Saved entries

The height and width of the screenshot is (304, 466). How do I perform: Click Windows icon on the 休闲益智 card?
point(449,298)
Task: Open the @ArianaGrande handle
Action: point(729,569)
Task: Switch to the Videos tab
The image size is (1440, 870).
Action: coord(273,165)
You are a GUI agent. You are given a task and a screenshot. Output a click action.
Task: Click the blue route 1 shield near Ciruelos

INSTRUCTIONS FOR THE TASK: Reproduce each entry exactly, leaving out nothing.

ANSWER FOR THE TASK:
The height and width of the screenshot is (304, 466). How do I perform: Click Windows icon on the 休闲益智 card?
point(449,298)
Task: Open the @ArianaGrande handle
Action: point(729,569)
Task: Switch to the Videos tab
The image size is (1440, 870).
Action: coord(273,165)
You are a GUI agent. You are given a task and a screenshot. Output a click action.
Task: Click the blue route 1 shield near Ciruelos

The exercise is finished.